Ben blickt sich nervös um. »Okay, hör mal. Warum trinken wir nicht irgendwo einen Kaffee?« Ohne ihre Antwort abzuwarten, fasst er ihren Ellenbogen und führt sie durch den Seitenausgang über die Straße in das kleine Café, wo sie am Tag zuvor Mittag gegessen haben.
»Wir müssen herausfinden, wer dieser Turk ist«, sagt Amanda wenig später und beißt in ein Preiselbeermuffin.

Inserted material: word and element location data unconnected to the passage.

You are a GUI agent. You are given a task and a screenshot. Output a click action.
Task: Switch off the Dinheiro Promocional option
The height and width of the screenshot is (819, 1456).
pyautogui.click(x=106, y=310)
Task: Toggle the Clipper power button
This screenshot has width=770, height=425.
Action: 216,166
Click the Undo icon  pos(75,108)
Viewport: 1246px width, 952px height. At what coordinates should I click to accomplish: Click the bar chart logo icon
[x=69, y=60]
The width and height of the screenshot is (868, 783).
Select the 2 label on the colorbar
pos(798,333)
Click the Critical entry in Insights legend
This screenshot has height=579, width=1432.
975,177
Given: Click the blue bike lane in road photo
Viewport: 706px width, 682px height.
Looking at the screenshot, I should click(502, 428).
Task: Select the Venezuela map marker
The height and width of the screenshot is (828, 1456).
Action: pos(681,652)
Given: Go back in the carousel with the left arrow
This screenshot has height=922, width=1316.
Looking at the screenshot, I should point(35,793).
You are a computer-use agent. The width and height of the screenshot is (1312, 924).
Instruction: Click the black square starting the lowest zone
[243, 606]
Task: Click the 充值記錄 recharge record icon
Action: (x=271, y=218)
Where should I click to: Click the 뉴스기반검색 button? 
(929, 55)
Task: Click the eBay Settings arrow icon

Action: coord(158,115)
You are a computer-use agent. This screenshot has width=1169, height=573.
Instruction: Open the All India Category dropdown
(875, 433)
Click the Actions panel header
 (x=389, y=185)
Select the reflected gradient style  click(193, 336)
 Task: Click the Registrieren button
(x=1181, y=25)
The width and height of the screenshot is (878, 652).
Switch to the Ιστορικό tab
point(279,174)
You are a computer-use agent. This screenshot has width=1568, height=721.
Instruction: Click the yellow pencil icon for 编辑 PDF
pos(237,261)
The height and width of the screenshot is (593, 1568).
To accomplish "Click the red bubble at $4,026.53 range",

»Er ist der Schlüssel zu allem.«
»Und wie sollen wir das deiner Meinung nach anstellen?«
»Ich habe keinen Ahnung.« Amanda starrt ihren Ex-Mann über den Tisch hinweg an und spürt, wie sich ein Lächeln in ihre Mundwinkel schleicht.
»Worüber grinst du?«
»Ich bin es bloß nicht gewöhnt, dich in einem Anzug zu sehen.«
»Und wie lautet das Urteil?«
»Steht dir«, sagt Amanda mit einem breiter werdenden Grinsen.
Ben schüttelt den Kopf. »Wer hätte das gedacht«, stimmt er den mittlerweile fast vertrauten Refrain an.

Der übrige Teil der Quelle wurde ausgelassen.